__WHAT YOU WILL DO__: The line containing "This screenshot has width=172, height=115." marks the start; extract exactly from it through the last line of the entries, and omit any pictures.

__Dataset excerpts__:
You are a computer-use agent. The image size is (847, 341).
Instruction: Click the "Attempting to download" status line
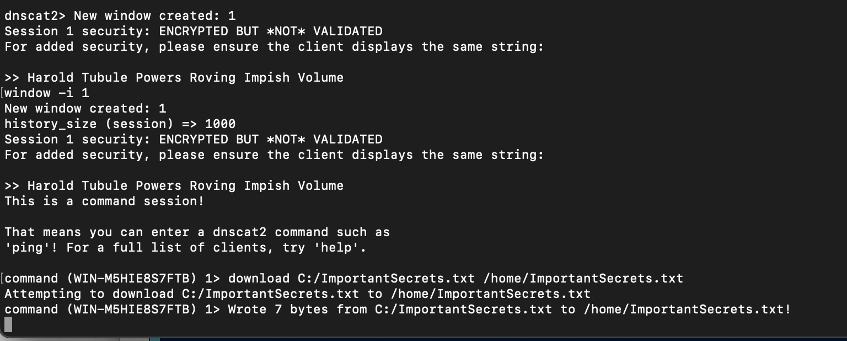coord(89,294)
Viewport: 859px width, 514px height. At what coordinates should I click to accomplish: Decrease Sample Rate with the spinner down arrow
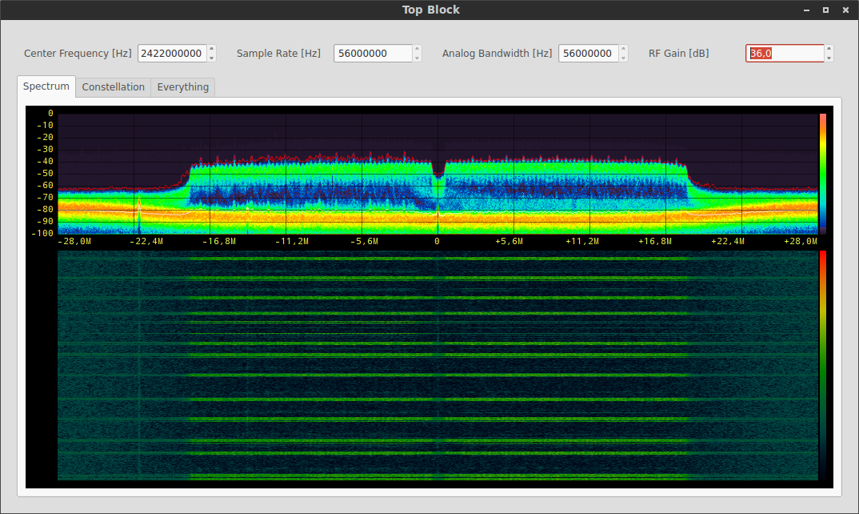click(417, 57)
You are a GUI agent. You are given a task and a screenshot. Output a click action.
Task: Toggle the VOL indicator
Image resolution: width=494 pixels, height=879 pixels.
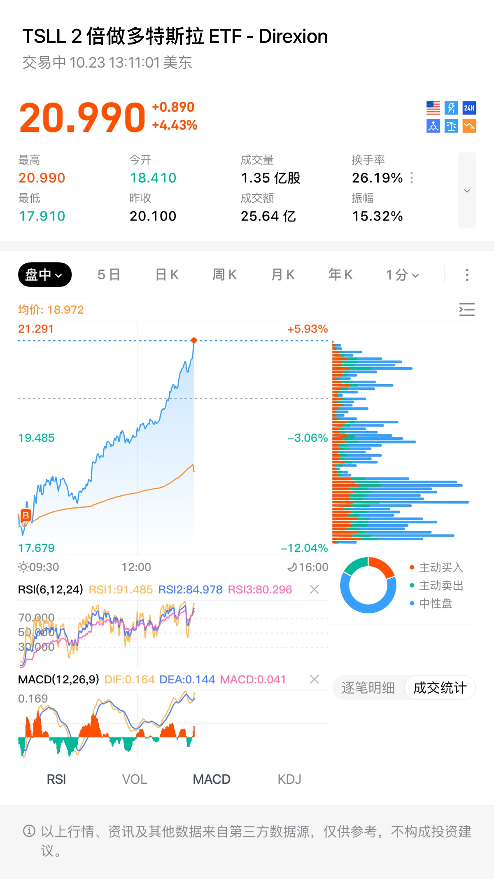coord(134,779)
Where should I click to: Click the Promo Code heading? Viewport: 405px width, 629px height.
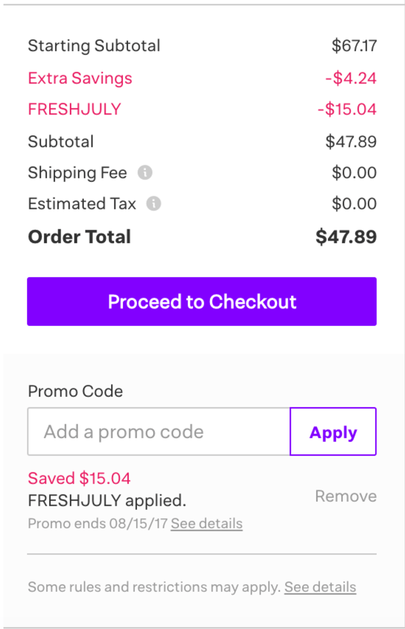tap(75, 391)
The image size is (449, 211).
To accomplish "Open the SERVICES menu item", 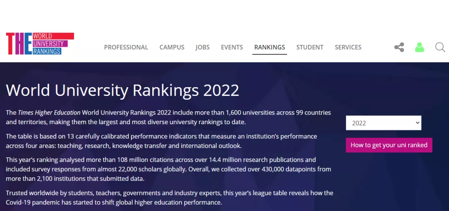I will 348,47.
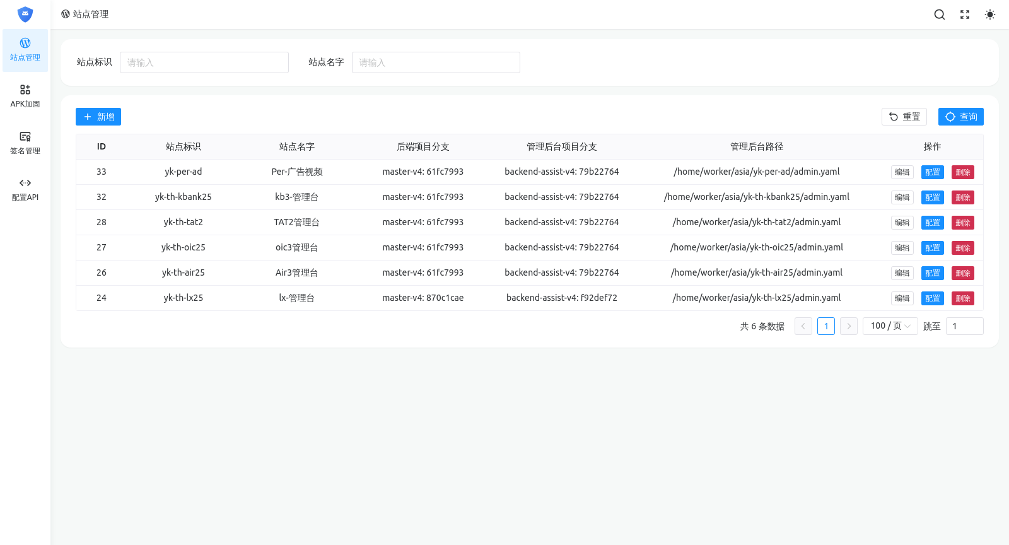This screenshot has width=1009, height=545.
Task: Go to 签名管理 sidebar item
Action: [x=25, y=143]
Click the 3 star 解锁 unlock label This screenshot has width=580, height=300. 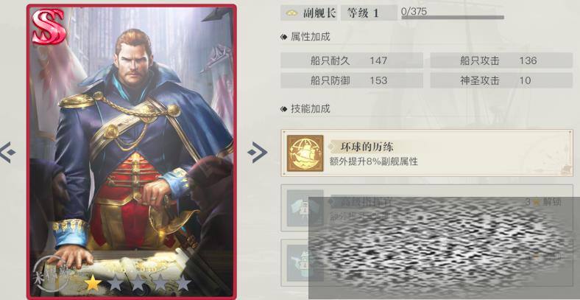543,202
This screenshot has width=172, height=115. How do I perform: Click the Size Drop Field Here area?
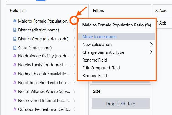coord(120,104)
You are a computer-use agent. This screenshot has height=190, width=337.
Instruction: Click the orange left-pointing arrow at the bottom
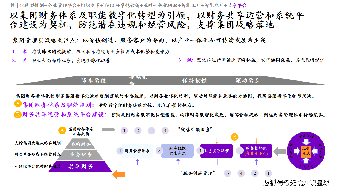click(x=118, y=174)
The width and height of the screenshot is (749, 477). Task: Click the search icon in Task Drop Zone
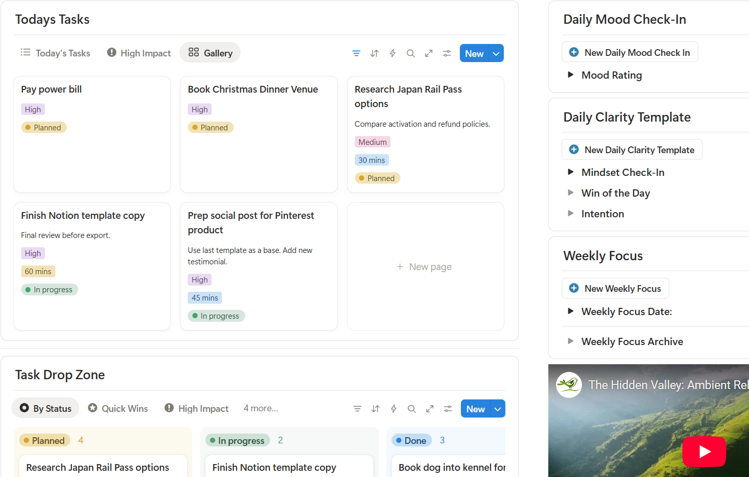[412, 408]

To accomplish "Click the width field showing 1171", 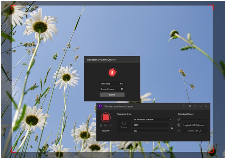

__YOUR SOLUTION__:
This screenshot has width=172, height=115. How do I perform: Click the Size Drop Field Here area?
coord(120,104)
You are a computer-use agent. This screenshot has height=190, width=337.
Instruction: Click the orange left-pointing arrow at the bottom
click(x=118, y=174)
The width and height of the screenshot is (749, 477). Task: Click the search icon in Task Drop Zone
[412, 408]

To accomplish "Click the width field showing 1171", 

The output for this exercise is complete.